Per la Cassazione si tratta di un oggetto che conserva chiari segni dell'altrui legittimo possessore. Ricettazione se non si è in grado di spiegarne la provenienza

di Lucia Izzo - Trovare un cellulare smarrito e decidere di tenerselo? Pessima idea. Si rischia di incorrere nel reato di furto in quanto si tratta di un oggetto che conserva chiari segni dell'altrui legittimo possessore, in particolare grazie al cosiddetto codice IMEI (acronimo di International Mobile Equipment Identity).


Tale codice numerico, infatti, consente di identificare univocamente il terminale mobile (Mobile Equipment). Ma vi è di più: chi i è trovato nella disponibilità di refurtiva di qualunque natura, telefoni cellulari inclusi, e non è in grado di motivare in maniera attendibile tale possesso, rischia una condanna per ricettazione.

La vicenda

Lo ha rammentato la Corte di Cassazione, seconda sezione penale, nella sentenza n. 29627/2019 (qui sotto allegata) annullando la sentenza impugnata che aveva assolto l'imputato per il reato di cui all'art. 647 c.p. (Appropriazione di cose smarrite, del tesoro o di cose avute per errore o caso fortuito) non essendo più il fatto previsto dalla legge come reato a seguito della depenalizzazione operata dal d.lgs. 15 gennaio 7/2016.


Così era stata diversamente qualificata l'originaria imputazione di ricettazione di un telefono cellulare di cui una donna aveva denunciato lo smarrimento.
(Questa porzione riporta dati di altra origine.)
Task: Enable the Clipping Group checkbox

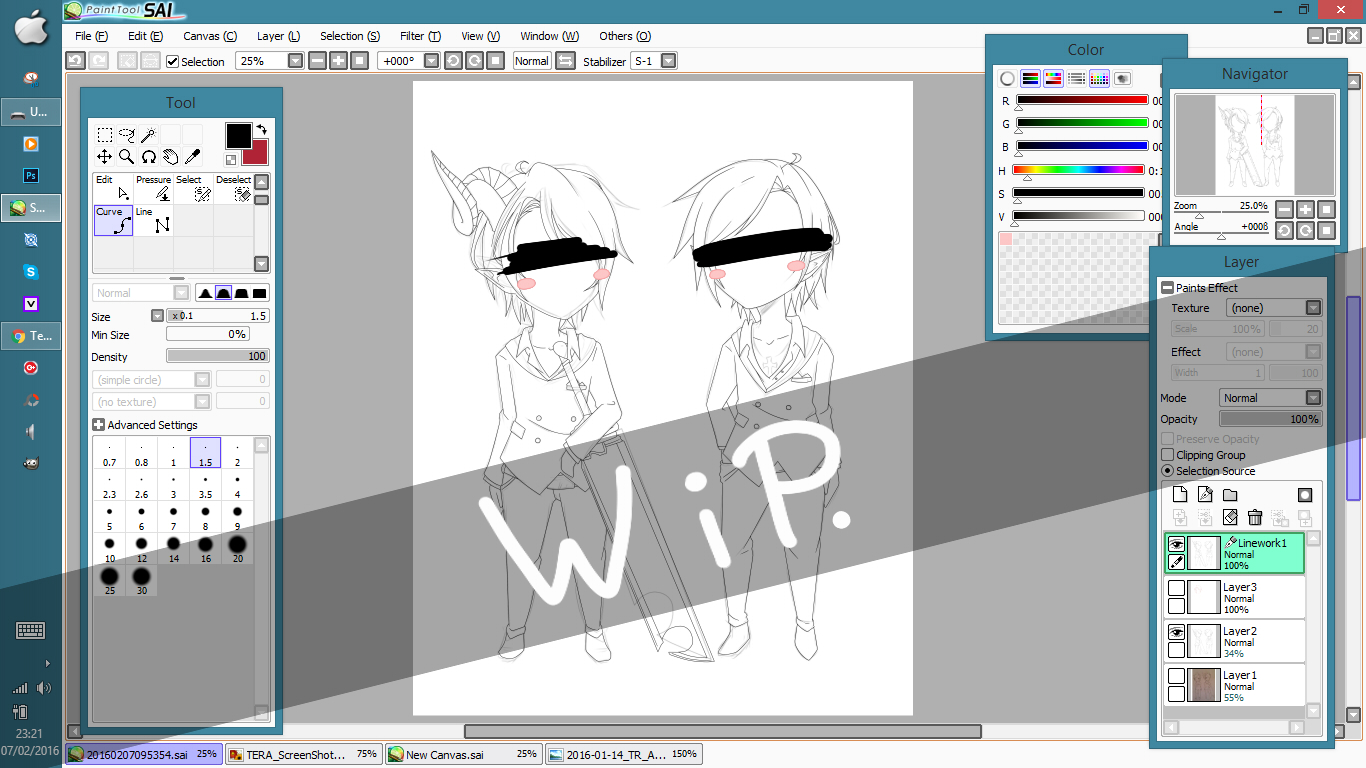Action: [1167, 455]
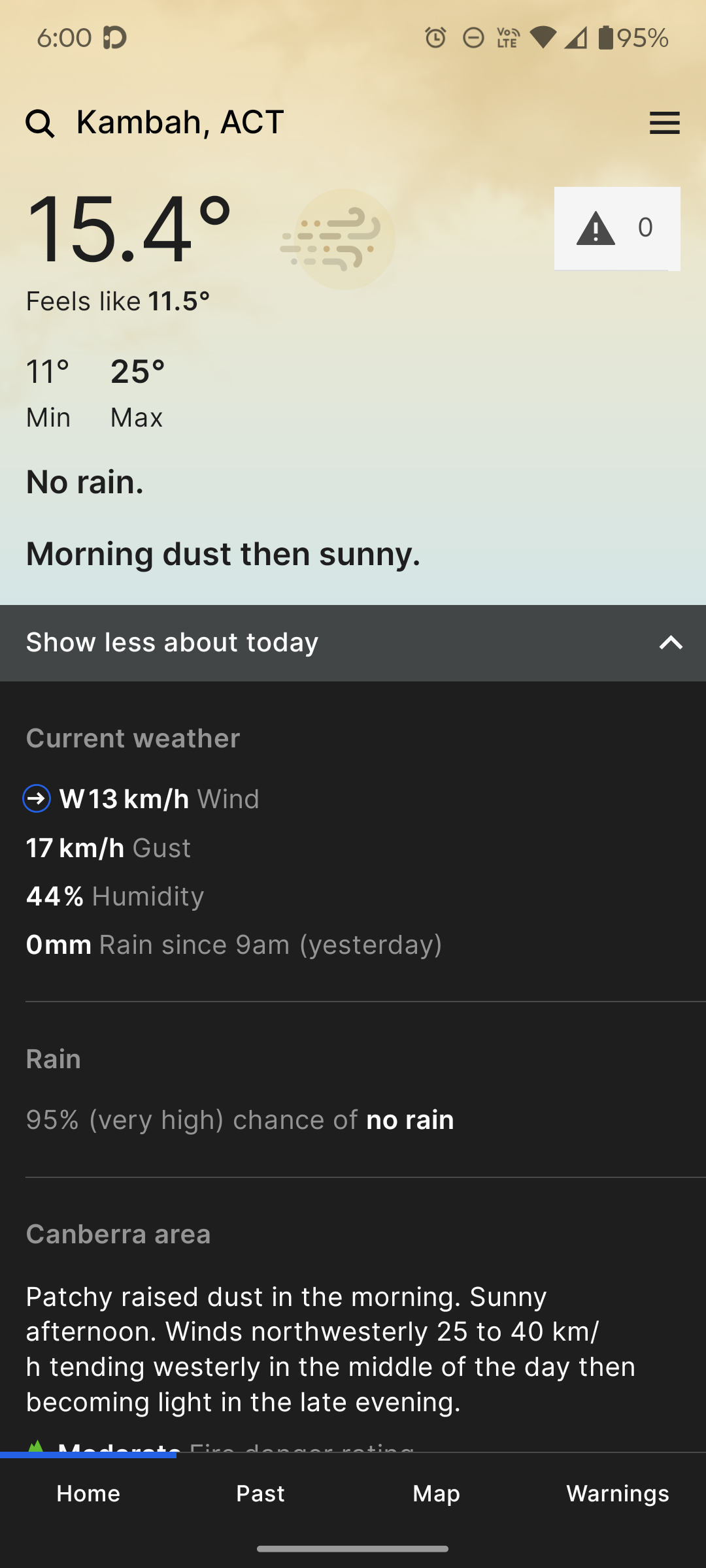
Task: Tap the alarm clock status icon
Action: (435, 38)
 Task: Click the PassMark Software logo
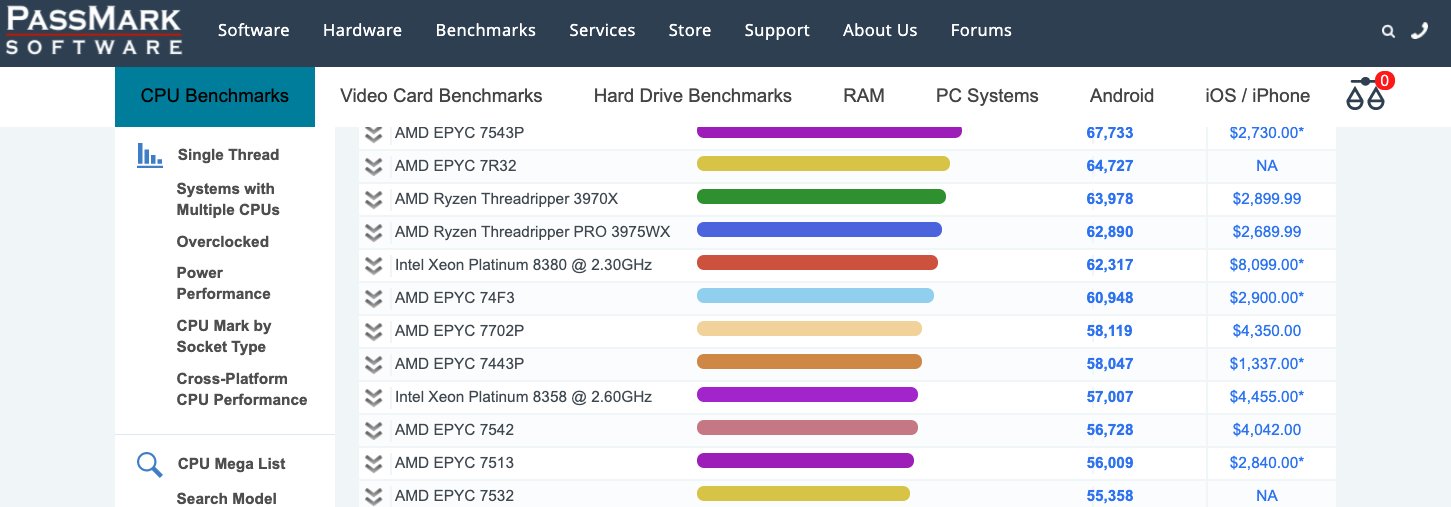(94, 30)
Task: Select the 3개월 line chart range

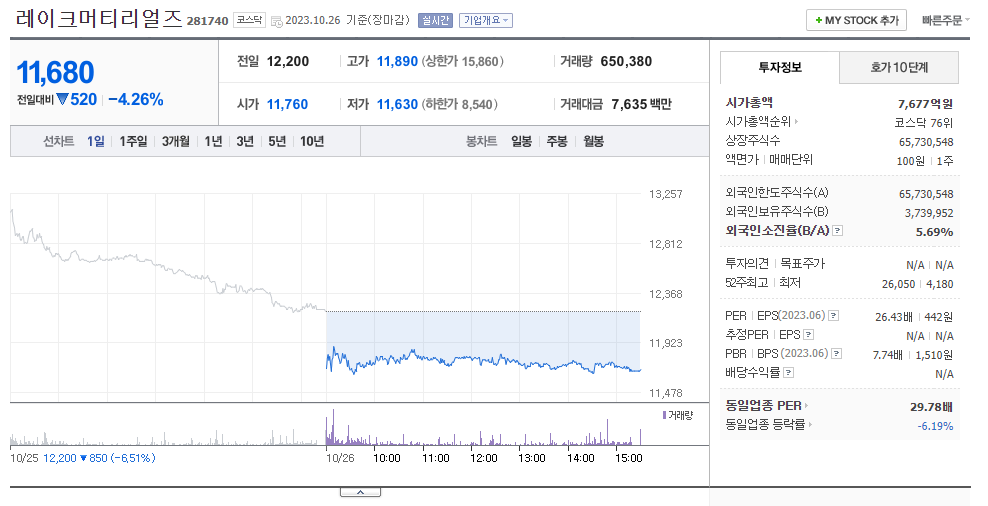Action: pyautogui.click(x=175, y=141)
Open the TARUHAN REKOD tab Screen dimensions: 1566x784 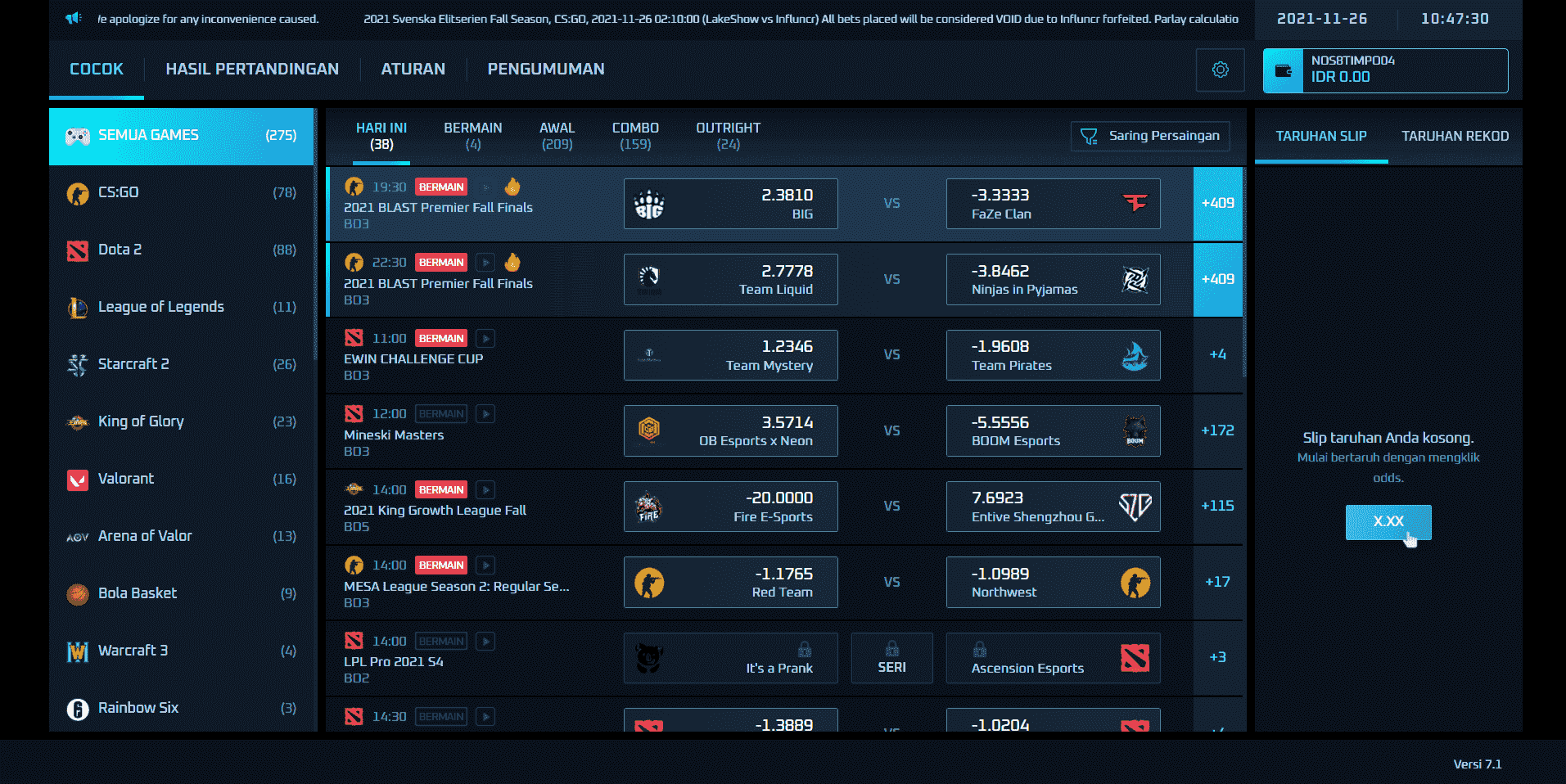point(1455,136)
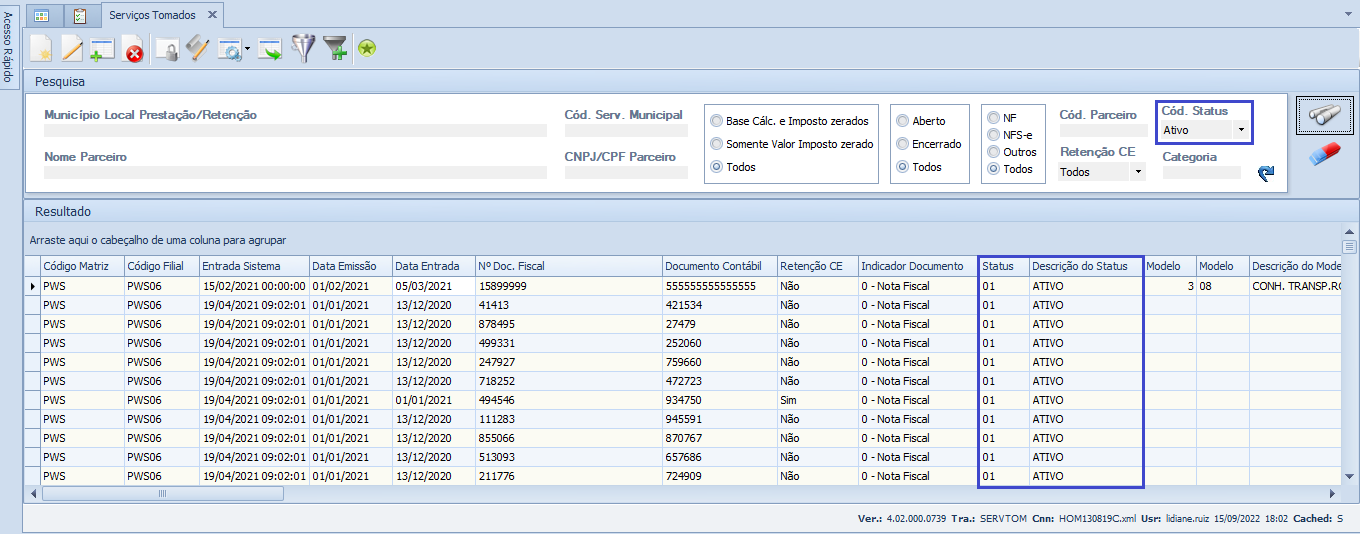Image resolution: width=1360 pixels, height=534 pixels.
Task: Click the new record blank page icon
Action: tap(41, 48)
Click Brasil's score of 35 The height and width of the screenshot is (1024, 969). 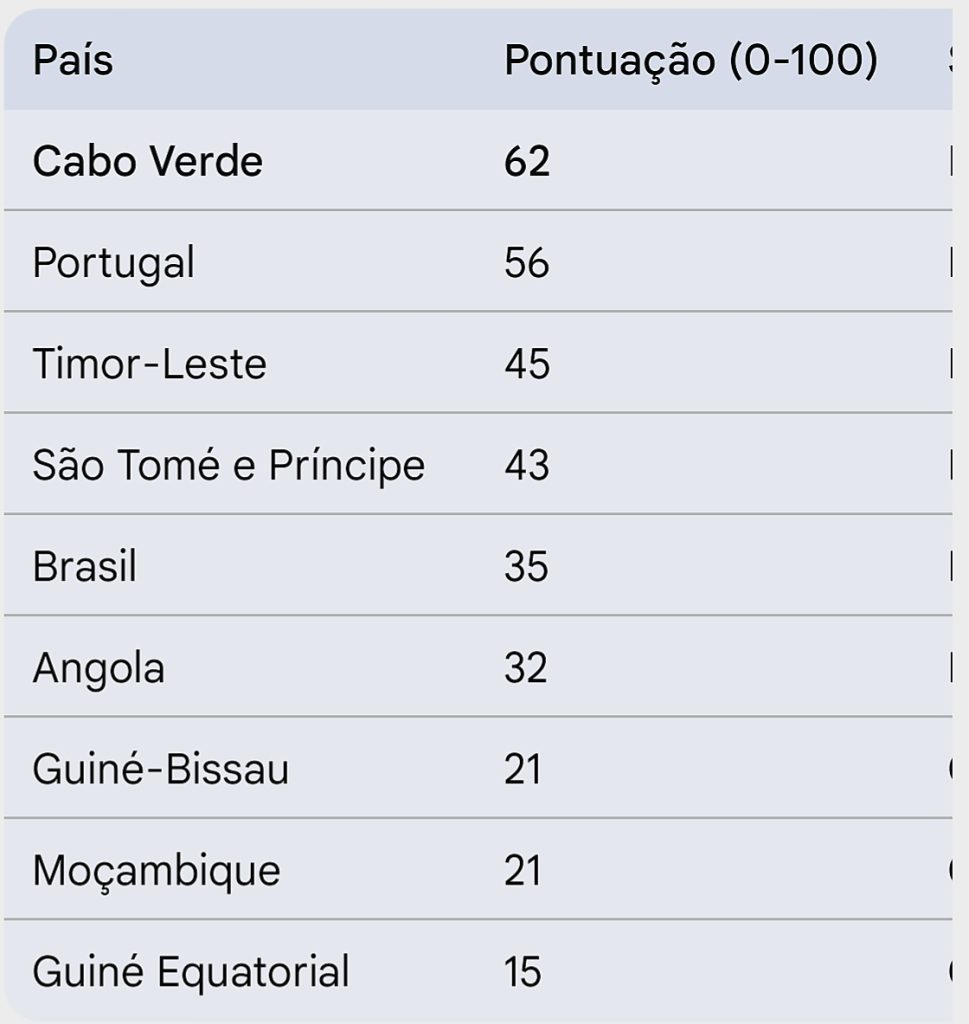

In Cassazione, il Procuratore Generale presso la Corte d'Appello ricorre sostenendo che la qualifica di ricettazione sarebbe dovuta essere mantenuta nel caso di specie, configurandosi quale reato presupposto il furto nella condotta di chi si impossessi di un bene, come il cellulare.

Cellulare smarrito: a tenerlo si rischia il furto

In effetti, rammentano gli Ermellini, secondo la più recente e condivisibile elaborazione giurisprudenziale in materia, si ritiene integrare il reato di furto, e non quello di appropriazione di cosa smarrita, la condotta di chi si impossessi di un telefono cellulare altrui oggetto di smarrimento, trattandosi di bene che conserva anche in tal caso chiari segni del legittimo possessore altrui e, in particolare, il codice IMEI stampato nel vano batteria dell'apparecchio (cfr. Cass. n. 1710/2016 e n. 57485/2017).

In tale ottica ricostruttiva, dunque, la Suprema Corte sottolinea come risponde del reato di ricettazione l'imputato, che, trovato nella disponibilità di refurtiva di qualsiasi natura, e quindi anche di telefoni cellulari, in assenza di elementi probatori indicativi della riconducibilità del possesso alla commissione del furto, non fornisca una spiegazione attendibile dell'origine del possesso (cfr. Cass., n. 20193/2017).

Nel caso in esame, non essendosi il Tribunale attenuto ai principi appena richiamati, la sentenza impugnata va annullata e gli atti trasmessi al giudice del rinvio (la Corte d'Appello) per l'ulteriore corso.